— START OF Document excerpt —

Thursday, January 3rd, 2008

Yeh! another thousand words of Night in the Sidhe bit the dust yesterday as I found a way from the bit of dialogue to the climactic fight sequence. I then immediately found I didn’t have a good idea for the fight but didn’t let that stop me so I just pushed on past it and I’ll fix it in editing.

I also had had an idea for some stuff that I wanted to happen early on in the story so I went back and added two paragraphs in one section and one to another. Now most books on writing I’ve read say not to do that till you’ve finished the first draft. I’ve come to the conclusion that writing a novel is a messier process than writing books suggest so this was a metaphorical gesture of a rude nature to them. It also saved my file of notes on things I need to do during editing from getting any bigger. I was starting to get a bit nervous that it would end up as long as the story…

Tonight I didn’t feel the urge to write but I did start to draw a couple of maps of the setting I want for continuity checking the story during editing. Just because it’s a fantasy city doesn’t mean I don’t want it to have a certain believable quality.

Mrs H.'s Knitting Circle

Saturday, November 17th, 2007

I was reading the end of "The Steward, the Kriegsherr, his Femme Fatale & her Brother" and the start of "Dirk Dangerous and the Giant Balls of Doom" and I felt there needed to be a bridge between them. It means I won’t be introducing Dirk to the world for at least one more story which is a shame as I like writing DD. On the flip side I get to bring in another group of characters who’ve been hanging around in the back of my imagingation, Mrs H.’s Knitting Circle. A group of young women with many talents but when they meet knitting isn’t on the agenda. I’ve knocked out the first eight hundred words about them tonight so there are definitly legs on this one.

Late Halloween Short Story

Friday, November 2nd, 2007

The scratching noises came from the old hotel’s basesment. Every nerve screemed at him to run. His brain said no.

So what if the power had gone off?

So what if the landline was out?

So what if the car wouldn’t start?

Storm winds rattled branches against the windows. He wasn’t afraid. He was the star of the football team.

— END OF Document excerpt —
— START OF Data excerpts —

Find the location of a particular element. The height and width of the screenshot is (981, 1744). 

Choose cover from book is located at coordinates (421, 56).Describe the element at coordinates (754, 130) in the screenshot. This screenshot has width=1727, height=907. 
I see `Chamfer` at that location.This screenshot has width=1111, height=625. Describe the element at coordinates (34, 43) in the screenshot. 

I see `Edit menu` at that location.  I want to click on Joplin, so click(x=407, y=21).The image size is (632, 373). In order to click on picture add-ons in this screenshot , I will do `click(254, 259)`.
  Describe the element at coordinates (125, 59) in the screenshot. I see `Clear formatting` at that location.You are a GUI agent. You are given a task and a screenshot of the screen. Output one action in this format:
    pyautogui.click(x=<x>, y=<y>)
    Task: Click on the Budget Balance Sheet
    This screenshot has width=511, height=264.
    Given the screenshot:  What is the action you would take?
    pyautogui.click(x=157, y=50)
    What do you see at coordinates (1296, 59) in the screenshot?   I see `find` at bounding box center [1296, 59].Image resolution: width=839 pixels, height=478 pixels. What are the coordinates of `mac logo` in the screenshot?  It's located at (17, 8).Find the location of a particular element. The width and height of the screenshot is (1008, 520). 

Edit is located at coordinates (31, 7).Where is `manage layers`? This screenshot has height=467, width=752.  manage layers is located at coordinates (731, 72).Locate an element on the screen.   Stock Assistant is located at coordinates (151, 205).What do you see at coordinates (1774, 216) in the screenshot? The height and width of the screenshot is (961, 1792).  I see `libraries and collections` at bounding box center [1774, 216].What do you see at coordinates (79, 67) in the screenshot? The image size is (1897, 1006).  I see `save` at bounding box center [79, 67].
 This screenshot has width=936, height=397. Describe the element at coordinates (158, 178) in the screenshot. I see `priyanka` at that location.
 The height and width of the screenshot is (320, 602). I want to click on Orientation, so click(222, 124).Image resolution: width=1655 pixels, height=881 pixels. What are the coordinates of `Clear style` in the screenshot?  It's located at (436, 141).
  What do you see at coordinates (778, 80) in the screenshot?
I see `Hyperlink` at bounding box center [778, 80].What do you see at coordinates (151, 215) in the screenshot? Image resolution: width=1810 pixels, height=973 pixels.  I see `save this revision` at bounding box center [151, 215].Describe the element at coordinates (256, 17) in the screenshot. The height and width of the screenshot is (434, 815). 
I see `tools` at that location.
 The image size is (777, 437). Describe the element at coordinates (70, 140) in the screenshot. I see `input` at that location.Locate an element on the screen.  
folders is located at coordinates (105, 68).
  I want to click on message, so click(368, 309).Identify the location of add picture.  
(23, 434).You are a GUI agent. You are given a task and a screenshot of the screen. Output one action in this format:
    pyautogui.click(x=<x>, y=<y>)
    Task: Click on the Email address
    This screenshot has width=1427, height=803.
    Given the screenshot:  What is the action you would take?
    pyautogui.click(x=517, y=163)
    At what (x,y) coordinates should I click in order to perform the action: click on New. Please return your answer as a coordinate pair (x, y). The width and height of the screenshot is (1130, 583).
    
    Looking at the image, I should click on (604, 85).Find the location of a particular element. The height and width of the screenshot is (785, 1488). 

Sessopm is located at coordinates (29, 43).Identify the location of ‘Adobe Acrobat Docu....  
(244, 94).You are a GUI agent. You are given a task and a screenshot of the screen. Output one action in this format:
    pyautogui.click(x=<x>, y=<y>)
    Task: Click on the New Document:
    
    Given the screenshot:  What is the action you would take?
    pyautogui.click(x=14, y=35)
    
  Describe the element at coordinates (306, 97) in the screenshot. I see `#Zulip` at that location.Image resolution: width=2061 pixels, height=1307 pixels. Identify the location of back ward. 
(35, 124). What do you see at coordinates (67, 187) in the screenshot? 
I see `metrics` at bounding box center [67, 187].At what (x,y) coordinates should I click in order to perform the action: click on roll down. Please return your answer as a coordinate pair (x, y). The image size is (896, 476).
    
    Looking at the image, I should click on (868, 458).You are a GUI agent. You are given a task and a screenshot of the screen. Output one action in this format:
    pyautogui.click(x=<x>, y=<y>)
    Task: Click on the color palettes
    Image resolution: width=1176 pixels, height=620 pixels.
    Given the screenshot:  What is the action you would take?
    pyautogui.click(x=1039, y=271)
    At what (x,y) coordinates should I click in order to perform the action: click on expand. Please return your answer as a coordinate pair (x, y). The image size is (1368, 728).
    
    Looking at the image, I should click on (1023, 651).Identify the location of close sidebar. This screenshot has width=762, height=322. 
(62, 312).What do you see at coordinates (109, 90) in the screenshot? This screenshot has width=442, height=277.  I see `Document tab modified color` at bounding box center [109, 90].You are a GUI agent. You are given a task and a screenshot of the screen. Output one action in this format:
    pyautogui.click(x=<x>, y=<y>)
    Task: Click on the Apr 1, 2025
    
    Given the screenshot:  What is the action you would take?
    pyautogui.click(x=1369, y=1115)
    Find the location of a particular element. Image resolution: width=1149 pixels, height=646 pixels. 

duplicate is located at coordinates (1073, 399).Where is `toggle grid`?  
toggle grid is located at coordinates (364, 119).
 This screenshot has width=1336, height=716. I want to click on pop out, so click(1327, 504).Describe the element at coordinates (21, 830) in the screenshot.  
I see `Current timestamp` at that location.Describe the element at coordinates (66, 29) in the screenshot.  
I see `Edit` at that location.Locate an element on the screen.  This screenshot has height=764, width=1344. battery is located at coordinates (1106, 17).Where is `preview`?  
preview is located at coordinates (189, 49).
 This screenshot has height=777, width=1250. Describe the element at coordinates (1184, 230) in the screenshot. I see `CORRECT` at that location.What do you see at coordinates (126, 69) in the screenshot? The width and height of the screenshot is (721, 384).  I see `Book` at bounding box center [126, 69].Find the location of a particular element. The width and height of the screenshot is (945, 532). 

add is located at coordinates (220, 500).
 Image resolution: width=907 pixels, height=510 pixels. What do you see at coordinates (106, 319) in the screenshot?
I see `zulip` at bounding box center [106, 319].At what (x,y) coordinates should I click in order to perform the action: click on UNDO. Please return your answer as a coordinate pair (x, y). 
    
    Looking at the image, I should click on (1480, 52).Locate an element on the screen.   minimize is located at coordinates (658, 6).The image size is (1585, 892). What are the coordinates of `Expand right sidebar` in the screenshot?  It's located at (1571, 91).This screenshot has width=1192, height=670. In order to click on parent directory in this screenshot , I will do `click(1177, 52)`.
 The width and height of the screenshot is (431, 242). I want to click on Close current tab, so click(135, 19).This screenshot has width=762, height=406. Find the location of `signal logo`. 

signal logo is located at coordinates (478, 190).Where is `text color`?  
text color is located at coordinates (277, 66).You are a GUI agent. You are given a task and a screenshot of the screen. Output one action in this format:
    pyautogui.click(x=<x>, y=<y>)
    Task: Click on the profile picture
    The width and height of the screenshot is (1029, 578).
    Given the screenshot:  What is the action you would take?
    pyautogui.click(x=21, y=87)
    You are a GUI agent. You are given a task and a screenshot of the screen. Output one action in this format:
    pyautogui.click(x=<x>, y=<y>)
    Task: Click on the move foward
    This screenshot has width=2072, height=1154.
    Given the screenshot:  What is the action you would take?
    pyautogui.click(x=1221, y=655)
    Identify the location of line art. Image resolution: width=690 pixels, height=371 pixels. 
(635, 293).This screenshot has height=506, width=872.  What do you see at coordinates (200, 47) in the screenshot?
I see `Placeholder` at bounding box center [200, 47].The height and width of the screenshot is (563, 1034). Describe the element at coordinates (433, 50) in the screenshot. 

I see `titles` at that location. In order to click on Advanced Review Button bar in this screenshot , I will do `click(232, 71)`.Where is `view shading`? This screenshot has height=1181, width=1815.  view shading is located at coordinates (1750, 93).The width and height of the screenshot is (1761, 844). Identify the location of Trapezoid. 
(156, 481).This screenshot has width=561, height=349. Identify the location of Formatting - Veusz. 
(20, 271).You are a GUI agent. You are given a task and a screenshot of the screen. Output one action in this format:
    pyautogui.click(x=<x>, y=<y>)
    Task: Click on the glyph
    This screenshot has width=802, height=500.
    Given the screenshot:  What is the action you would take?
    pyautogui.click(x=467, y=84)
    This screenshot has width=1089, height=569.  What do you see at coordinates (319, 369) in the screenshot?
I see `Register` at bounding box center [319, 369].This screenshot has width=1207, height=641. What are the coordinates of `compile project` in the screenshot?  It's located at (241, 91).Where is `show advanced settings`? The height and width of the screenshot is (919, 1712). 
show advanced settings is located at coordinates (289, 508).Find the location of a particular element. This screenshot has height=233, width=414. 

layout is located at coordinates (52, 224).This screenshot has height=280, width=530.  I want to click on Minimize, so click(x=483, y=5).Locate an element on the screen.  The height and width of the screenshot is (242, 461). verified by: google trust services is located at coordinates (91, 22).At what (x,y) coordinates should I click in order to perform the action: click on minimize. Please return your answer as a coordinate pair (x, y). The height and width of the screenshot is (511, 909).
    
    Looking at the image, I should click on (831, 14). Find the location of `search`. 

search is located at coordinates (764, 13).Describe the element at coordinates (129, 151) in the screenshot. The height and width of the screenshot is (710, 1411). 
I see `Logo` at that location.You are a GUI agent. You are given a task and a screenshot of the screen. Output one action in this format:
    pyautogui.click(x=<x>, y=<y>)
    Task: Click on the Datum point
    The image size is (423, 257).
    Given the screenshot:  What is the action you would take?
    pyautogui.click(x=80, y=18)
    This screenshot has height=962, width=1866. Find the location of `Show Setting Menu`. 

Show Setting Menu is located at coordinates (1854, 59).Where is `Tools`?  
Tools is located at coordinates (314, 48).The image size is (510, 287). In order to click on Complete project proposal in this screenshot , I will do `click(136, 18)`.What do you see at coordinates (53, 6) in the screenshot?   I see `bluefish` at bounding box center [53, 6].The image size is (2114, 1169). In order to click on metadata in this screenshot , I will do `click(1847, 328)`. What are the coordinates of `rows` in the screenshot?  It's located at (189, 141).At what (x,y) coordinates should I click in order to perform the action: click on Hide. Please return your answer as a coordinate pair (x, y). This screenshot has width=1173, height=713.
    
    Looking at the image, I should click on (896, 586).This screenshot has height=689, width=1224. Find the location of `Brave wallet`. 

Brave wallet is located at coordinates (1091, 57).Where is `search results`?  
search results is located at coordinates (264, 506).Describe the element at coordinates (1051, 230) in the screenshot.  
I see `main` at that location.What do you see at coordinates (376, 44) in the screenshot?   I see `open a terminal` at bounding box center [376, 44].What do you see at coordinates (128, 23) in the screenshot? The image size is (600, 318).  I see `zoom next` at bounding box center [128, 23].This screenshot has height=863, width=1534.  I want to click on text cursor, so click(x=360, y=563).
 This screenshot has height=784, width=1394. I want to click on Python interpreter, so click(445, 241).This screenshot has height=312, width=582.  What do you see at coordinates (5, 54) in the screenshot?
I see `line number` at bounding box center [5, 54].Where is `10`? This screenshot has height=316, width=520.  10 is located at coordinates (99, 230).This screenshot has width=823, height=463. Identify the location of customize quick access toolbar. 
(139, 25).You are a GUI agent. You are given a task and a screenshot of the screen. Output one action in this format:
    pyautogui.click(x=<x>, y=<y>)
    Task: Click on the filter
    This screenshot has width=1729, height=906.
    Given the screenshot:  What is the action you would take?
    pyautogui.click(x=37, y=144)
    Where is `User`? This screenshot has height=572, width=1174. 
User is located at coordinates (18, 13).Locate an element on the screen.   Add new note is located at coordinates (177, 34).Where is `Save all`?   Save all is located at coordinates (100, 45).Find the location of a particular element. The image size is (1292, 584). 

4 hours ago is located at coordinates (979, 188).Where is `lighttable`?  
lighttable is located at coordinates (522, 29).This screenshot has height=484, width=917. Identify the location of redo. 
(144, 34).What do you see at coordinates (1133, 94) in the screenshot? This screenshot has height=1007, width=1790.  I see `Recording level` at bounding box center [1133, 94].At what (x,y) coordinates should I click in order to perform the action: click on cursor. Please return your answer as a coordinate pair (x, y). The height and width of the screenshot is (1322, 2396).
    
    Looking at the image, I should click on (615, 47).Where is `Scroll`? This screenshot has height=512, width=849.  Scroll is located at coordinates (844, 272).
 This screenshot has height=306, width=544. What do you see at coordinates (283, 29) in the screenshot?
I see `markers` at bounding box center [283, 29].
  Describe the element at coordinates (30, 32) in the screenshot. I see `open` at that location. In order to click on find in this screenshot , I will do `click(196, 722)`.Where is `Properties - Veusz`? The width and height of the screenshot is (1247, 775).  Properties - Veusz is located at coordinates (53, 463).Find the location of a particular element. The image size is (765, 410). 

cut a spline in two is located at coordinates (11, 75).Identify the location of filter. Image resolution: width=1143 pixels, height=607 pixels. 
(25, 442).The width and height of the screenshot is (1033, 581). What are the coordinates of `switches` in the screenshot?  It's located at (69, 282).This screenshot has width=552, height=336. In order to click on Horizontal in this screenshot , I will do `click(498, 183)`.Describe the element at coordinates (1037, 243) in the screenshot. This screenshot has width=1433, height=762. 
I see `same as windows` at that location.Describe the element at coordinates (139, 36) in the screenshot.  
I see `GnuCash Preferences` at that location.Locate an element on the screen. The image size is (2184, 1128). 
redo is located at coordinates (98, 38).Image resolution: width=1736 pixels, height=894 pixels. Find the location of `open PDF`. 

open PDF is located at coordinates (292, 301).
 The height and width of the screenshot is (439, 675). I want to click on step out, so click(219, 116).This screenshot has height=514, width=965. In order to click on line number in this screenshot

— END OF Data excerpts —

▶ [Short exercise A]:
Answer these questions about the writing blog excerpt:
(i) How many words of Night in the Sidhe did the writer get done the day before the January 3rd post?
(ii) What did the writer begin drawing on the evening of the January 3rd post?
(iii) How many words about Mrs H.'s Knitting Circle were written on the night of the November 17th post?
▶ [Short exercise B]:
Write the next part of the writing blog excerpt, carrying the Halloween short story on from its final line.

▶ [Exercise output A]:
(i) Another thousand words.
(ii) A couple of maps of the setting, for checking continuity during editing.
(iii) The first eight hundred words.

▶ [Exercise output B]:
He checked his mobile again. Still no signal. Her text has said to meet here. After last night a storm wouldn’t make him think twice about standing her up. So where was she?

He switched the phone to his left hand, using it as a torch and picked the cue up from the billiards table. Wet footprints led across the dark wood floor. Something, or someone, had been dragged between them. He weighed the cue experimentally, swung it to build his nerve. By the pale synthetic light of his phone he followed the trail, slowly, quietly he followed the trail to the door.

He pressed his ear to the door. The scratching had stopped. He thought he could make out voices. Carefully he pushed the door handle down. Dredding a click giving him away. The mechanism was well oiled. He should have thought that strange for an abandoned hotel.

He pushed the door open and peered round. Listening again he was certain about the voices. Down the stairs he went. In the dark. One step at a time. Thirteen he counted before he hit the bottom.

Ahead a thin line of light shone under a door. So the power wasn’t out for everyone. Behind the door someone screamed. A girl. His girl? It didn’t matter he was running forward. His phone rang. The door burst open. The light blinded him. What he saw struck him dumb. What he was made his gut turn. The last sound he heard was his phone ringing.


"So is he coming?"

"He’s not answering."

"Men."

"Yeh give em what they want and they vanish quicker than the invisible man."

"Let’s go and get a bottle of snake bite. You’ll not remember his name tomorrow."